INFORMATION SUPPLIED:
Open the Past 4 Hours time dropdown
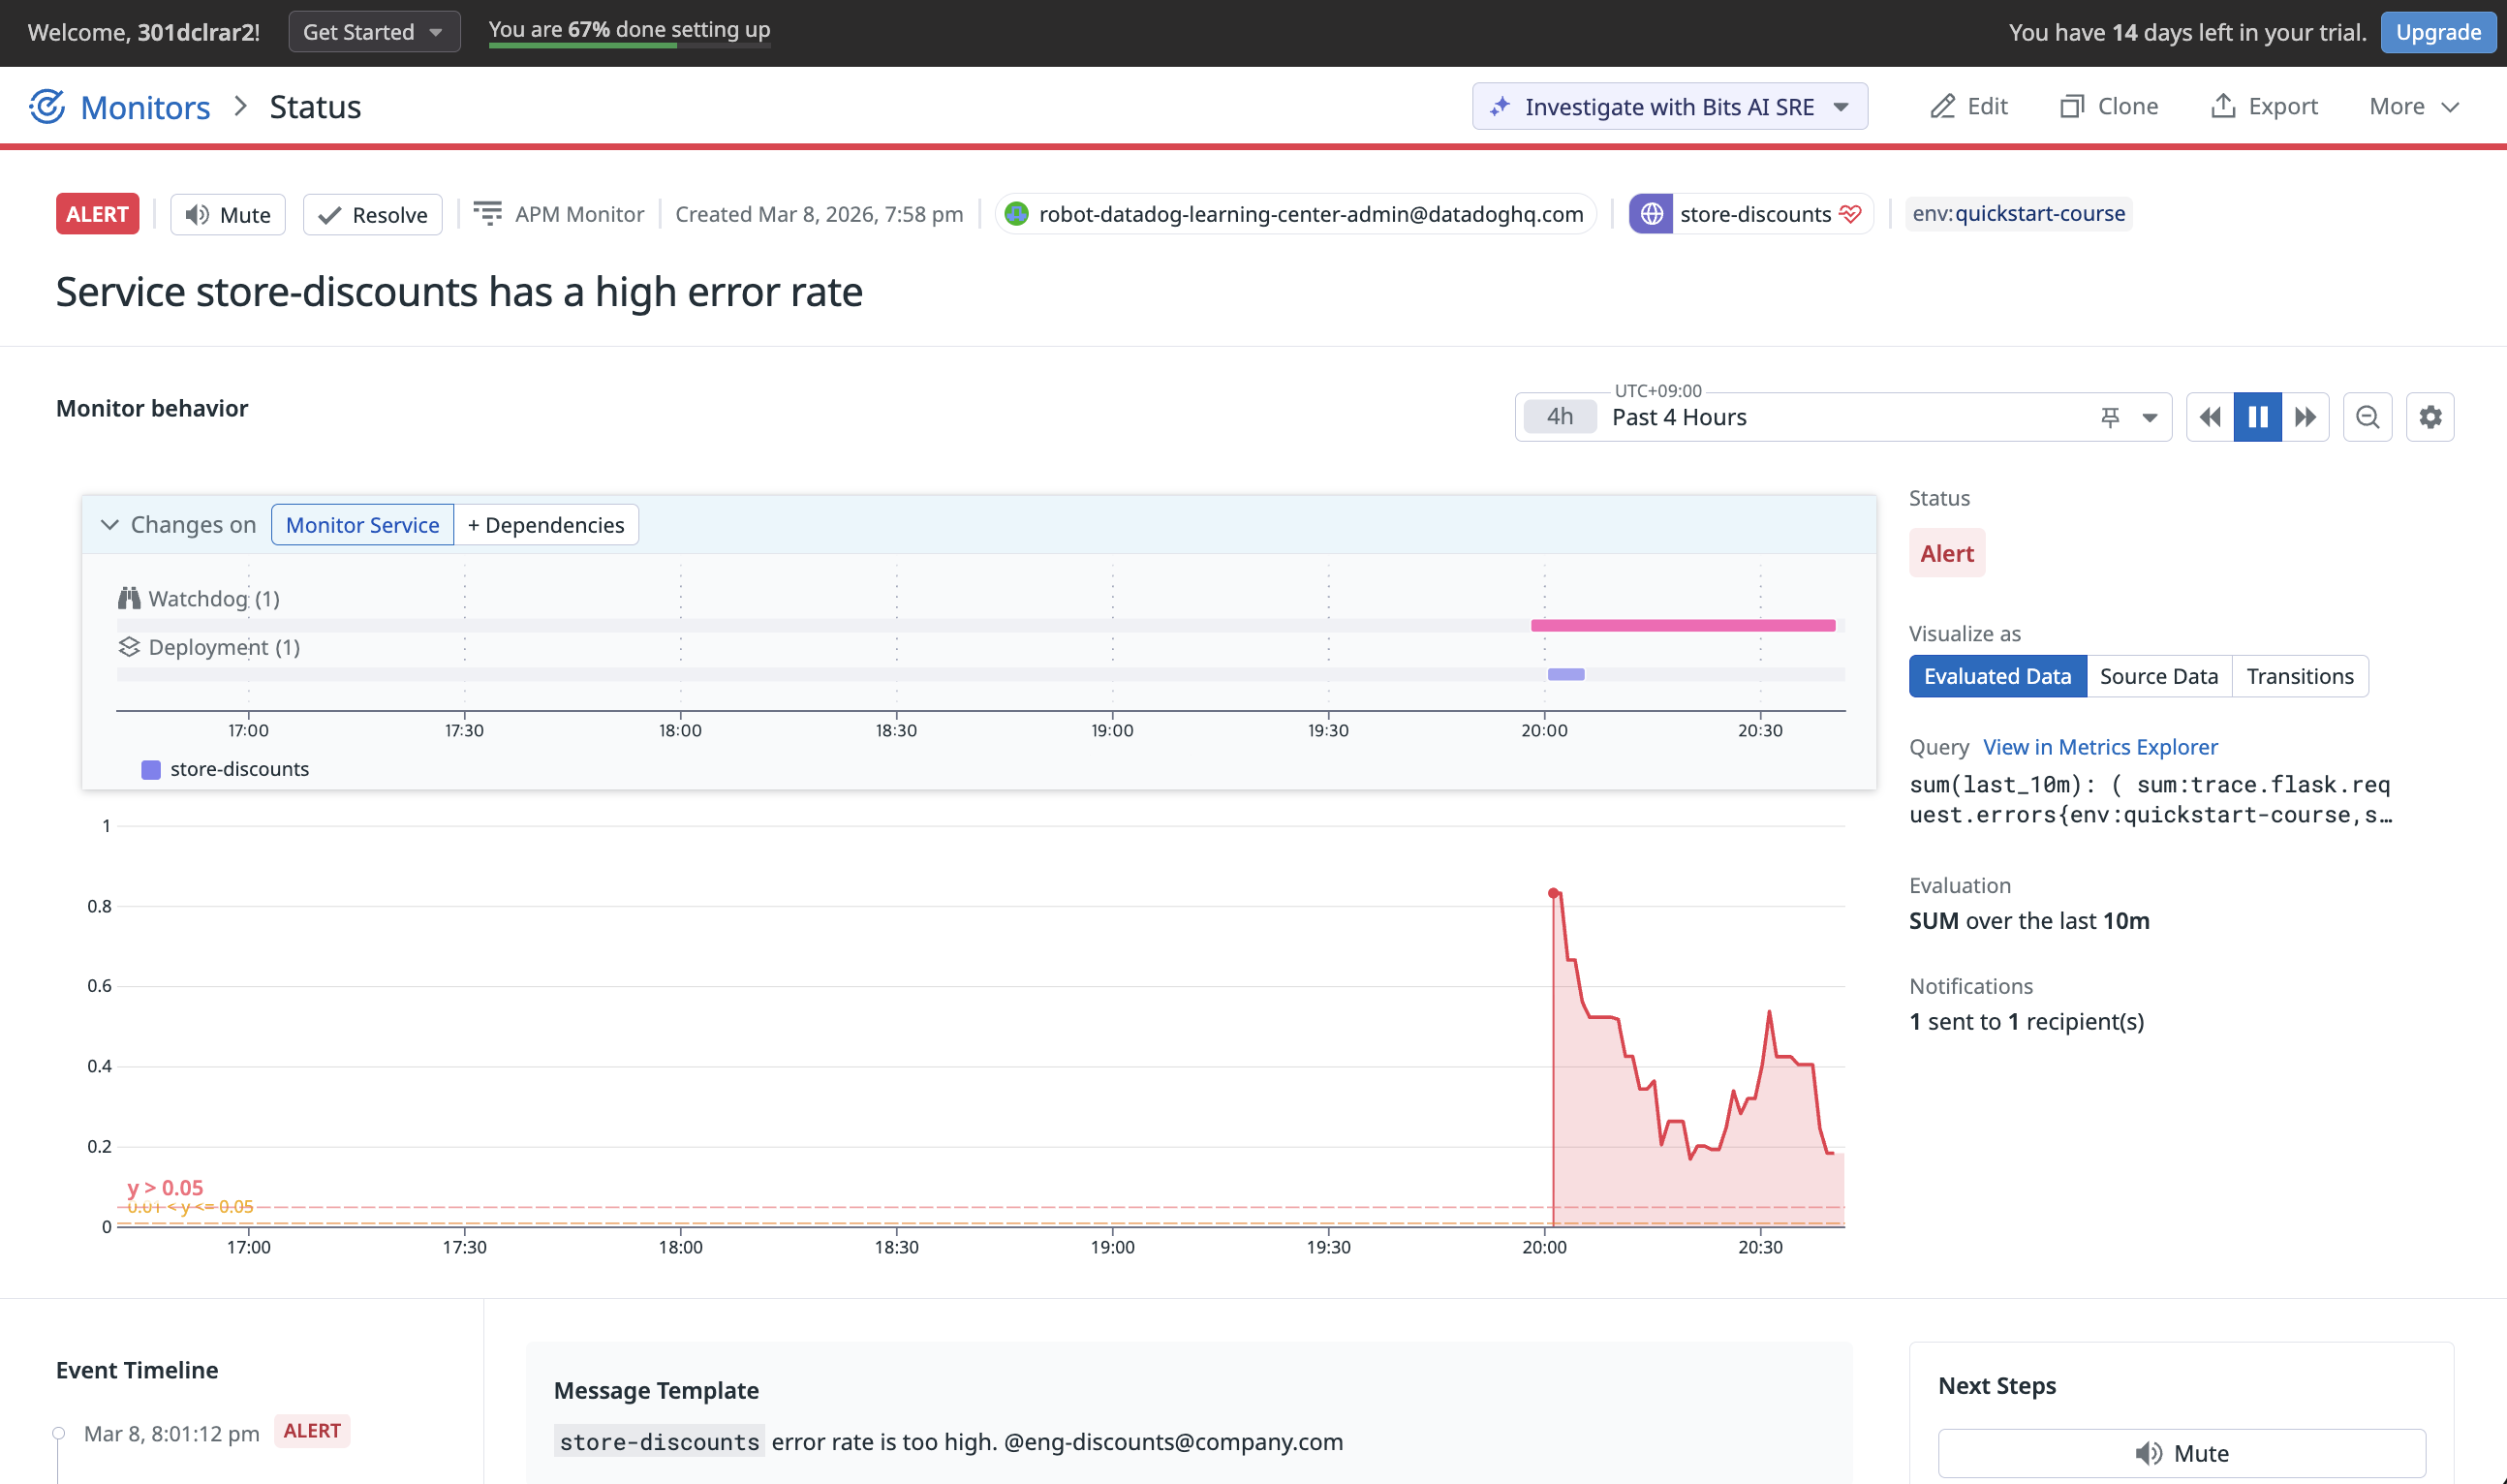This screenshot has width=2507, height=1484. [2149, 417]
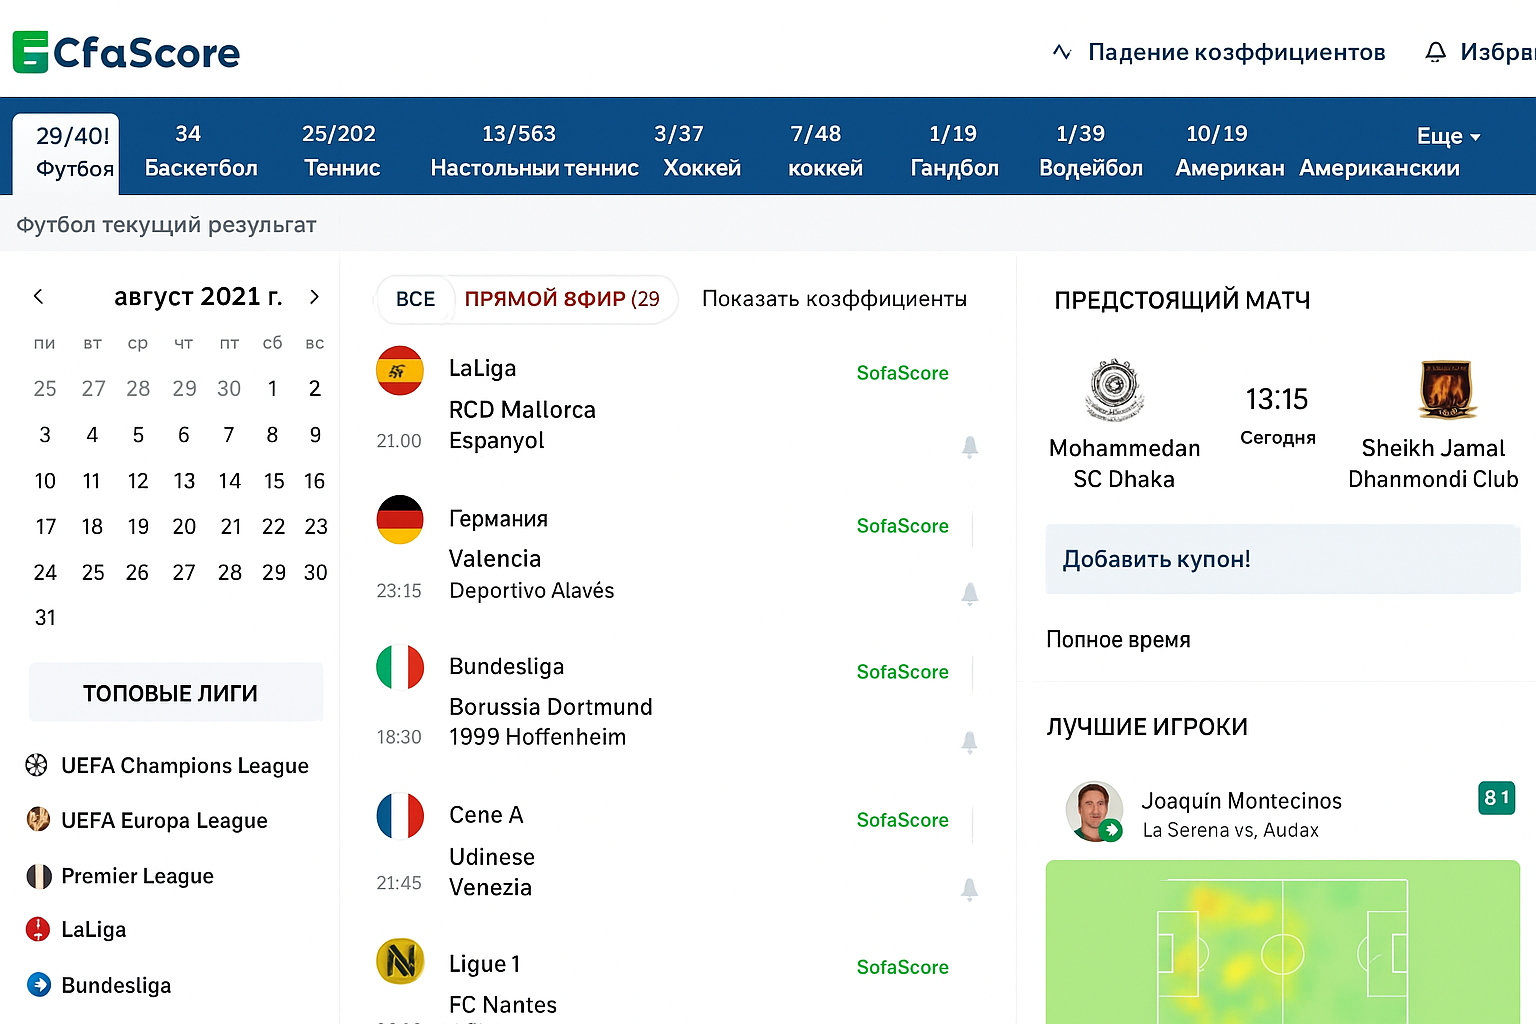
Task: Click the Spain flag icon beside LaLiga
Action: click(400, 371)
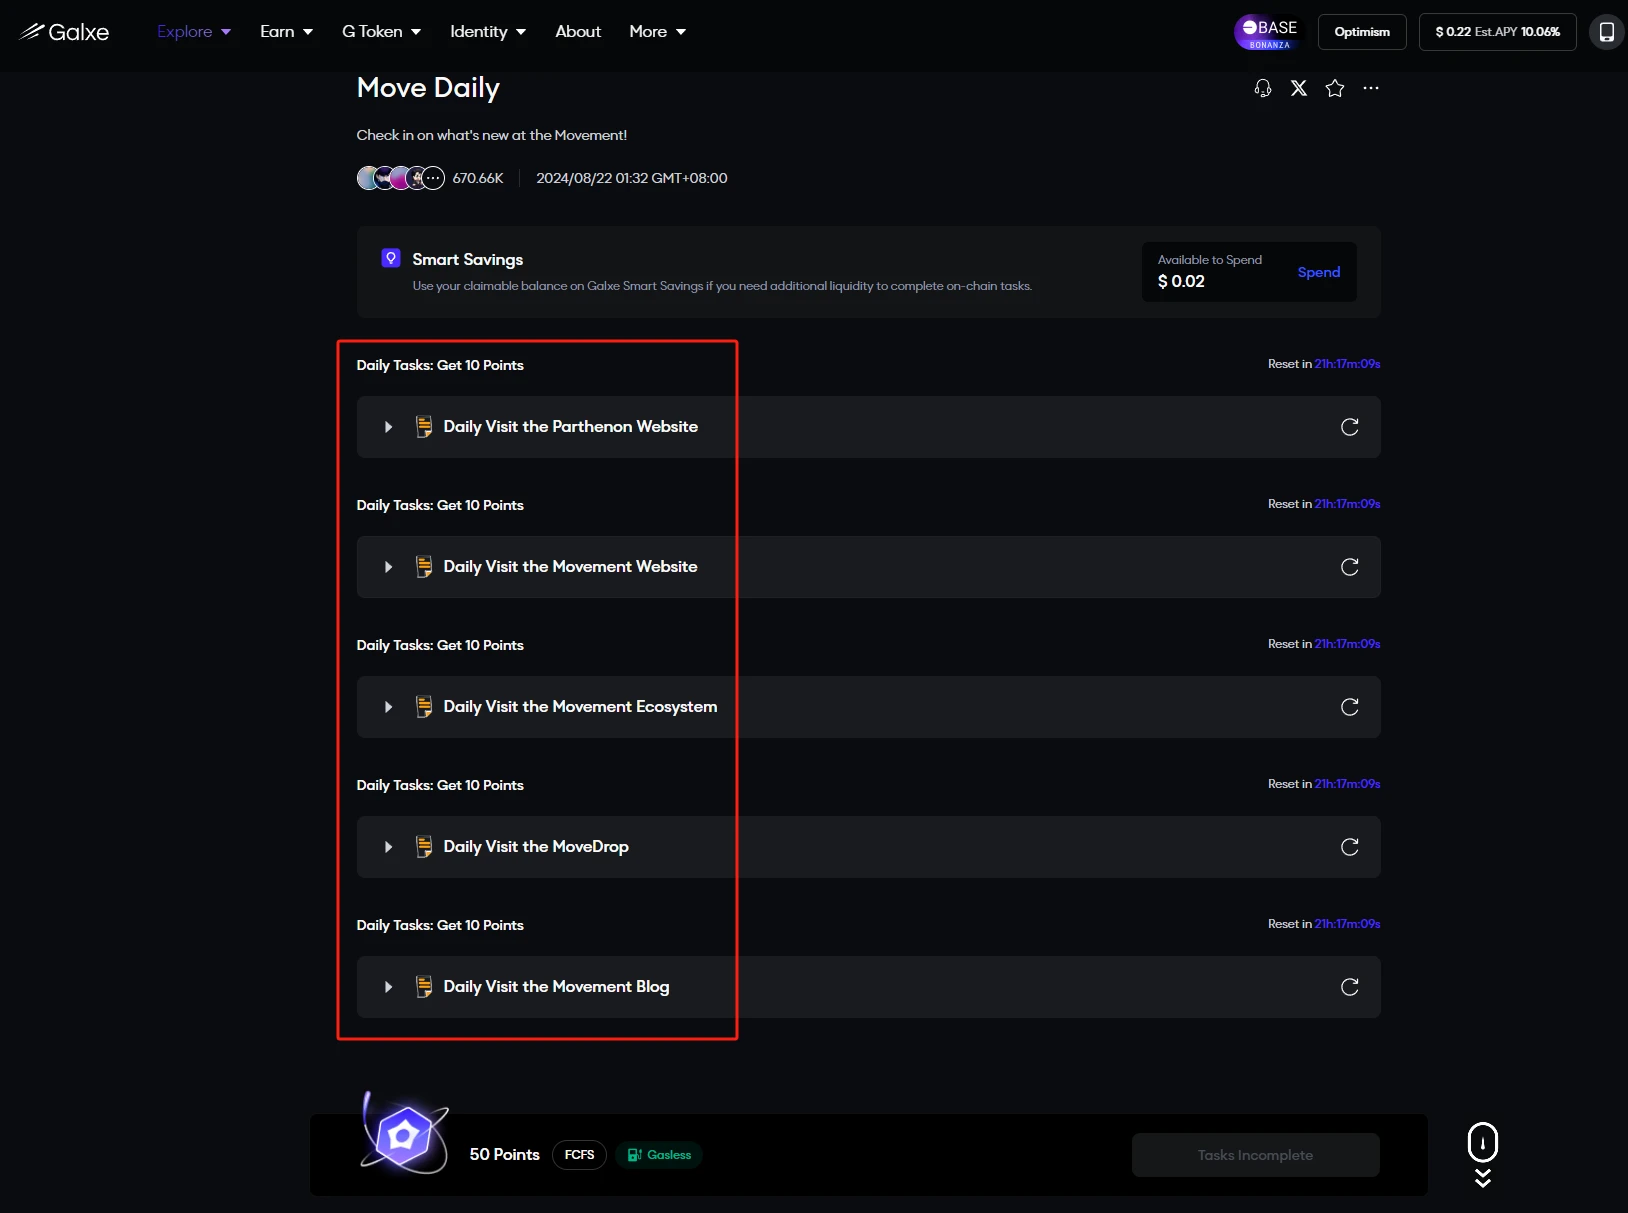Click the participant avatars group
The height and width of the screenshot is (1213, 1628).
click(x=400, y=178)
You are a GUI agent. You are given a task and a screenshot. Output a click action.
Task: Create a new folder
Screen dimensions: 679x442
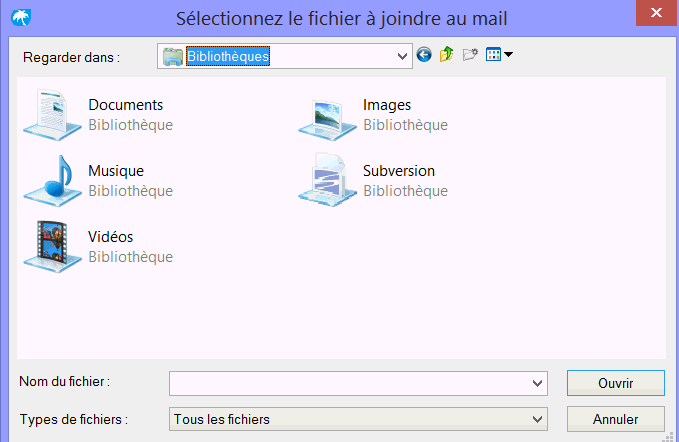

INSTRUCTIONS TO FOLLOW: Please render the lines above as a Markdown table with the columns "Row" and "Line", numbering each row, leaving out any blank lines, and omitting the pictures.

OUTPUT BELOW:
| Row | Line |
|---|---|
| 1 | Open the Past 4 Hours time dropdown |
| 2 | This screenshot has width=2507, height=1484. [2149, 417] |
| 3 | Task: Click the Spain flag icon beside LaLiga |
| 4 | Action: click(400, 371) |
| 5 | Click the participant avatars group |
| 6 | The height and width of the screenshot is (1213, 1628). |
| 7 | click(x=400, y=178) |
| 8 | You are a GUI agent. You are given a task and a screenshot. Output a click action. |
| 9 | Task: Create a new folder |
| 10 | Screen dimensions: 679x442 |